Fourth, pass the Buffett rule so that billionaires are not paying a lower tax rate than their secretaries.  This would increase revenue by $46.7 billion over ten years.

Fifth, cut waste and duplication with measures big and small, such as, streamlining the government’s use of information technology.  By reducing duplicative spending, increasing productivity, and lowering the cost of operations, efforts to optimize data centers are expected to yield between $3 billion and $5 billion in savings.  Sell or otherwise get rid of unnecessary federal government properties. This is projected to save $4 billion over 10 years. And reduce waste in health care spending. Don Berwick, the former Administrator of the Centers for Medicare and Medicaid Services, has recently estimated the cost of health care waste to Medicare and Medicaid at between $197 and $402 billion for 2011.

And finally, we should end the war in Afghanistan.  As of last year, Pentagon estimates had the cost of the war at $2 billion per week.

2)      Most independent deficit analysts say entitlement projected spending will need to be reduced to solve the budget deficit. Which programs would you cut, and what cuts would you make? If you decline to cut entitlements, where would you find the savings?


Under the proposal outlined above, we will save billions of dollars over the next decade.  We should start there before we even consider breaking the promises we made to our seniors.  It would be a breach of trust—and just plain poor economic policy—to jeopardize these programs with unnecessary cuts or risky privatization schemes, especially when the wealthy and well-connected continue to enjoy special tax deals.

Too many have been using scare tactics when it comes to Social Security. Social Security can pay 100% of benefits for at least the next 20 years.   Instead of taking on special interests, too many politicians have proposed privatizing Medicare, turning it into a voucher program, or cutting it altogether.  Cutting Medicare won’t keep people from getting sick or having heart attacks.  Regardless of what Washington does, people will need care.  Pushing those costs off to families doesn’t change the basic calculation, and it certainly won’t cut overall health care costs.  I will not support privatizing Medicare, turning it into a voucher program, or cutting benefits.

The real issue here is the rising cost of health care that is squeezing working families all across Massachusetts—the same costs that contribute to roughly half of all bankruptcies.
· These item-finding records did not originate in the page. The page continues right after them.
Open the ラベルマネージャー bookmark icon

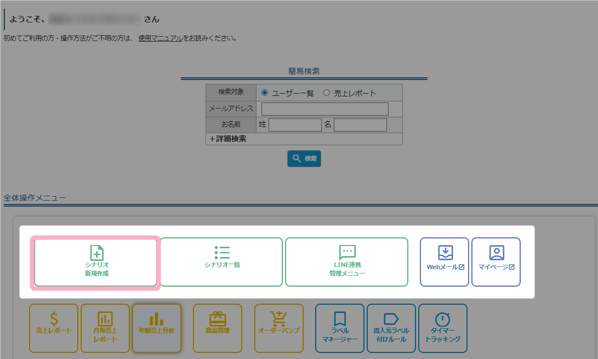(x=340, y=319)

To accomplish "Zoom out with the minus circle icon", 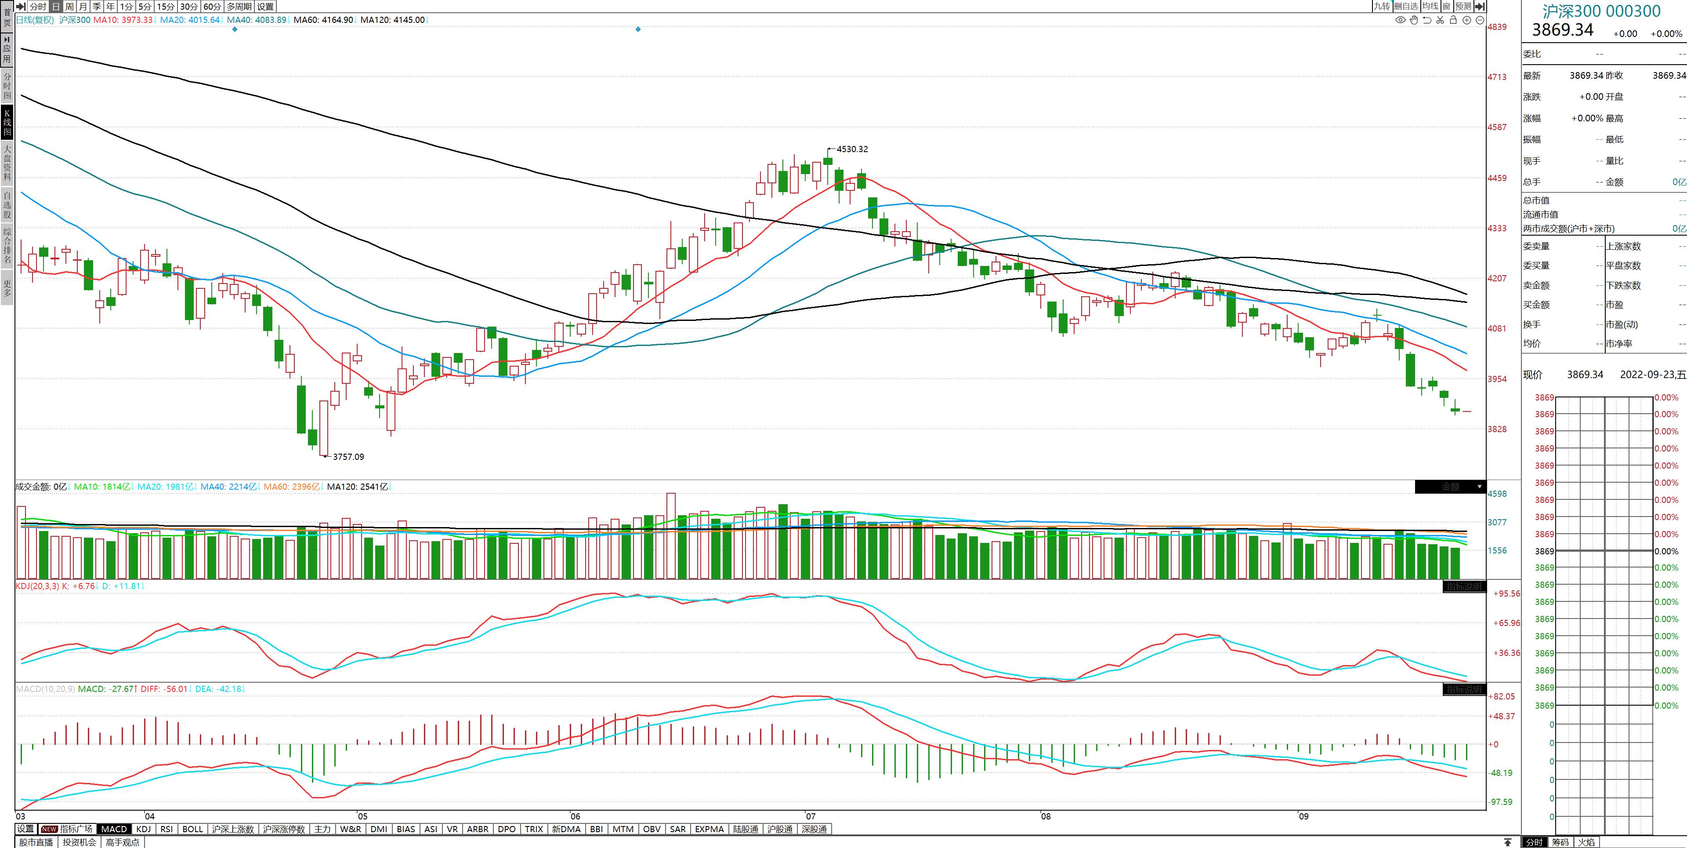I will [1479, 20].
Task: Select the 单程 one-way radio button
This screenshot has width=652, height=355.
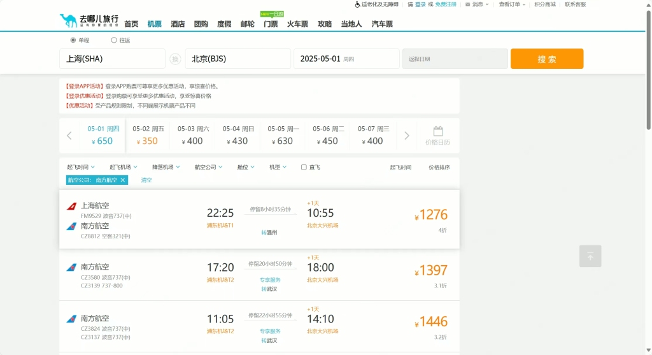Action: (x=73, y=40)
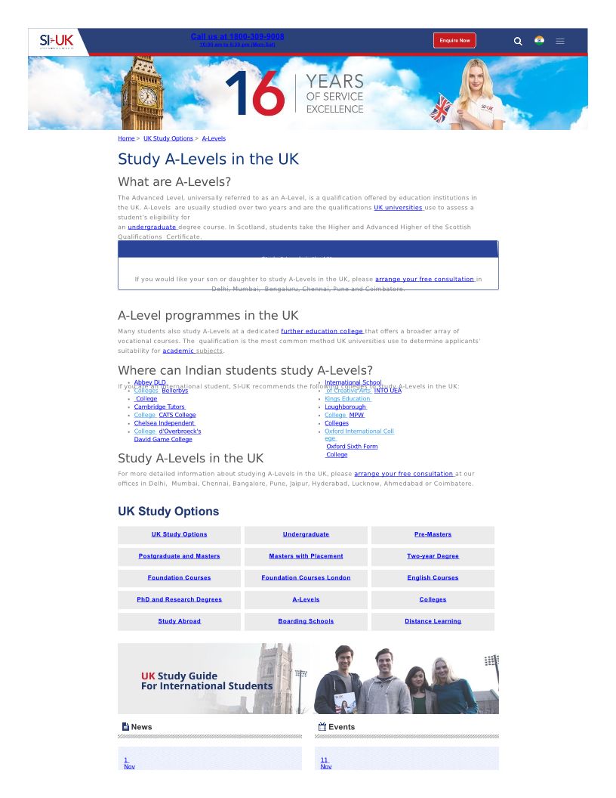Click the News document icon

pos(125,727)
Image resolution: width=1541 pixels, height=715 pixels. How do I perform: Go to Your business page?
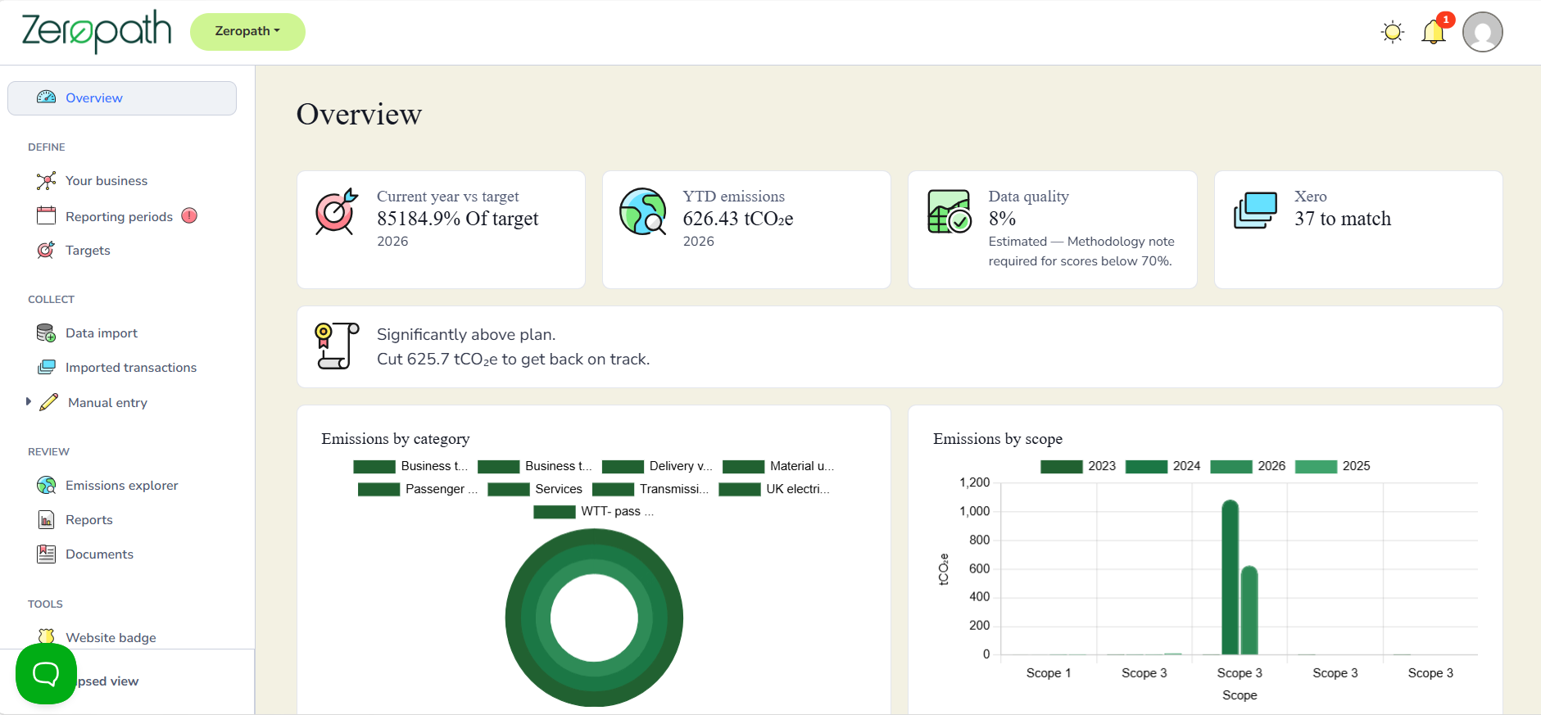[x=107, y=180]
The solution isn’t to cut Medicare and bankrupt more families. Instead, we need to cut health care costs across the board, and do so in a way that improves quality.  The Affordable Care Act starts this process by streamlining our health care delivery system and making it more efficient.  It also funds the research needed to find more ways to deliver better health outcomes for lower total costs.  For example, a recent study from Children’s Hospital showed that the Hospital’s Community Asthma Initiative saved money while improving health for asthmatics. By making sure patients correctly took their medicines and providing them with vacuum cleaners, health workers reduced the number of asthma-related emergency room visits for kids by 68%, and the number of hospitalizations by 85% -- and in the process, they saved $1.46 in hospital care for every $1 spent on prevention. Although the Affordable Care Act did not fund this particular study, the study shows that we can reduce health care costs while achieving better outcomes.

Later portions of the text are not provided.